Italy poses a threat to the entire Eurozone
Greece still leads the euro countries with a debt ratio of over 202 percent. Italy also leads the way with a debt of over 154 percent. The situation there has worsened due to the government crisis. If the government in Rome were to borrow new money from the market, it would be more expensive due to risk premiums than if the government in Berlin were to do so with less national debt.
So the ECB was forced to create a “Transmission Protection Instrument” or TPI for short, while simultaneously raising rates. He wants to use this tool to keep interest rates on government bonds as uniform as possible within the euro zone.
“If Italy can no longer pay its national debt, the EU has a problem. An Italian government bankruptcy will tear the eurozone apart,” says Reto Folmi (46), professor of economics at the University of St. Gallen. “The EU cannot take on the debt of the third largest economy among its members.”
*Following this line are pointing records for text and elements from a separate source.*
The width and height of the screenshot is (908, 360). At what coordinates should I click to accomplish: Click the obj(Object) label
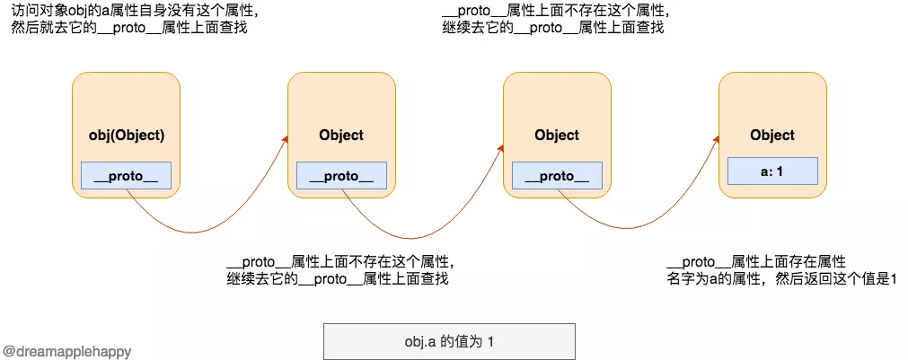click(x=126, y=136)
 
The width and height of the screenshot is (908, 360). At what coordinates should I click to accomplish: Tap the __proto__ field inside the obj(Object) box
click(x=126, y=176)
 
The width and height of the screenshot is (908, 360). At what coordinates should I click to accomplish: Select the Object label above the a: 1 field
click(x=772, y=136)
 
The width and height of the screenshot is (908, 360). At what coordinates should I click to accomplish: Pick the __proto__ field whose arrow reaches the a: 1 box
click(x=557, y=176)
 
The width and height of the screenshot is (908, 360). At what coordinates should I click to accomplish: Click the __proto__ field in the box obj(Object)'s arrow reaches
click(x=341, y=176)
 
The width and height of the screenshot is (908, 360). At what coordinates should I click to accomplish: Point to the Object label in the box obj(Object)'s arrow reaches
click(x=341, y=136)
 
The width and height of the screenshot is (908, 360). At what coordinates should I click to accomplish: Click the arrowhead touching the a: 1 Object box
click(x=716, y=140)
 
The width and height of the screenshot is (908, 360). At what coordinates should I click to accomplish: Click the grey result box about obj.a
click(x=449, y=341)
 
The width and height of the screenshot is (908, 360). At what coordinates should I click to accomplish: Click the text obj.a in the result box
click(x=420, y=342)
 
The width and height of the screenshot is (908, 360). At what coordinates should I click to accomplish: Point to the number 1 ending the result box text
click(x=491, y=342)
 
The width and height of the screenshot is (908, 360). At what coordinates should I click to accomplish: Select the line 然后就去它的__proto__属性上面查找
click(x=131, y=28)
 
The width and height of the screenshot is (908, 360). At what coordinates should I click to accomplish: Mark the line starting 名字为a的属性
click(x=781, y=279)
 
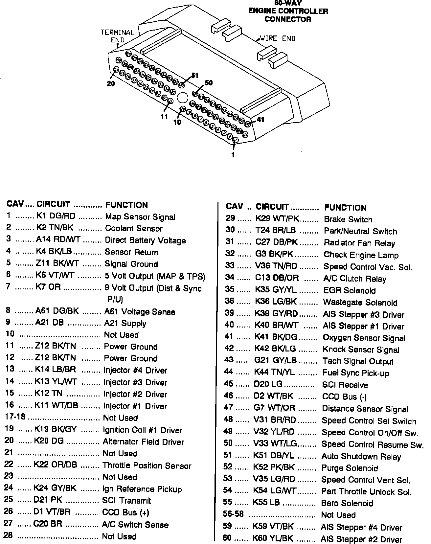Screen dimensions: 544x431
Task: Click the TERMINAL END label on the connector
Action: pyautogui.click(x=117, y=36)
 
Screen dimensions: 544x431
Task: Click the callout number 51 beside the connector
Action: pyautogui.click(x=195, y=76)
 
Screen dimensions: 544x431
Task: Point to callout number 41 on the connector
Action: pyautogui.click(x=261, y=120)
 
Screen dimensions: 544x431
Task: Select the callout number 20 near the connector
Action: pyautogui.click(x=111, y=84)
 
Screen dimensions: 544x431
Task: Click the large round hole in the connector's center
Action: pyautogui.click(x=182, y=98)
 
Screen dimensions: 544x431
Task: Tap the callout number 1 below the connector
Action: pyautogui.click(x=233, y=155)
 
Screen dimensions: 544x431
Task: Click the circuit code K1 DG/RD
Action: pyautogui.click(x=56, y=216)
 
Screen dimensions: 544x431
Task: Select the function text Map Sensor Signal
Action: pyautogui.click(x=140, y=217)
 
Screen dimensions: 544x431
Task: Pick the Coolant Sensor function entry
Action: pyautogui.click(x=134, y=228)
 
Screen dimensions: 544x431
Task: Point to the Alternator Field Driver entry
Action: pyautogui.click(x=143, y=442)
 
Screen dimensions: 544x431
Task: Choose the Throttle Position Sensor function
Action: pyautogui.click(x=147, y=465)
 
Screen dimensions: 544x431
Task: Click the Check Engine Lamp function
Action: pyautogui.click(x=361, y=255)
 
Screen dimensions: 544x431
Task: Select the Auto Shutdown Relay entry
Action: pyautogui.click(x=361, y=457)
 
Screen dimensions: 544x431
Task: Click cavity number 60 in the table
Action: pyautogui.click(x=227, y=538)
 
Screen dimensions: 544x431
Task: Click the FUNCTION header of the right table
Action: pyautogui.click(x=345, y=208)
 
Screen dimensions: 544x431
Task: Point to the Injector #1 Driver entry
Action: pyautogui.click(x=135, y=406)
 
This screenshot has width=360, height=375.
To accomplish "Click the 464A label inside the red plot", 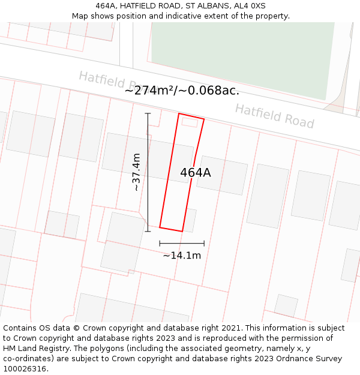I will click(196, 172).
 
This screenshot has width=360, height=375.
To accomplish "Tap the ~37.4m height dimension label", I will click(137, 172).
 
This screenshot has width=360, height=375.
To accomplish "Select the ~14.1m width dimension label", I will click(182, 255).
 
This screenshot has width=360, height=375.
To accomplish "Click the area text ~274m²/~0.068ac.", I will click(182, 90).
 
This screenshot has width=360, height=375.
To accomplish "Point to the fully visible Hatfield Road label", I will click(274, 116).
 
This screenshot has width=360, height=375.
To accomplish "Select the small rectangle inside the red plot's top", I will click(190, 122).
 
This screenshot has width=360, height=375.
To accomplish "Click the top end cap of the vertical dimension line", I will click(148, 113).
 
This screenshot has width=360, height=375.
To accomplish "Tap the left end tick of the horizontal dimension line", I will click(160, 243).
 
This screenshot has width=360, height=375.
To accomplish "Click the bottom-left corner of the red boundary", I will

Interest rates will rise significantly
A new interest rate of 0.5 percent hasn’t pushed Italy into the abyss yet. But the ECB has already announced further rate hikes. Because in the fight against inflation, the first step is unlikely to be enough. Countries such as Germany, Italy and Spain were already between 8.2 and 10 percent at the end of June. In the Baltic states of Latvia, Lithuania and Estonia it is even between 19.2 and 22 percent. By comparison: Inflation in Switzerland is 3.4 percent.
The question is how much the ECB will tighten interest rates. “It’s hard to predict,” Folmi says. “However, as long as interest rates remain below core inflation, the EU will not bring inflation under control.” Core inflation currently stands at 3.7 percent. It accounts for highly volatile materials such as energy or food.
Instead, the ECB would need to raise the key interest rate by several percentage points from the current 0.5 percent to bring inflation under control. Such a high interest rate would severely affect indebted states, after all they would have to pay more for their loans in the market.
Italy needs reforms
“If interest rates for Italy rise to 5 percent, the country would have to spend 7.5 percent of GDP on its current debt alone to pay interest,” says the economics professor. If interest rates eat up 10 percent of GDP, this is no longer manageable.
Urgent structural reforms are needed in debt-ridden states. The growth of the Italian economy has stagnated for decades. “Wages are practically at the same level as they were 20 years ago, so the tax force is not growing,” says Falmi.
He mentions two starting points: Italy needs to make its labor laws more flexible and its education system more practical so that workers can more easily access the labor market. However, TPI’s weak point can take its revenge here. If the ECB adjusts interest rates in highly indebted countries, the pressure for necessary reforms eases.
The end of the war may still prevent a recession
Along with corresponding interest rate hikes, the EU is threatened by recession, which will further hamper particularly vulnerable member states. “It is impossible to say at the moment whether there will actually be a recession and how long it will last,” Falmi insists.
An early end to the Ukraine war could prevent a eurozone recession or another debt crisis. Energy prices should return to normal and inflation should drop significantly. But Föllmi says: “Unfortunately, this scenario is currently not possible.”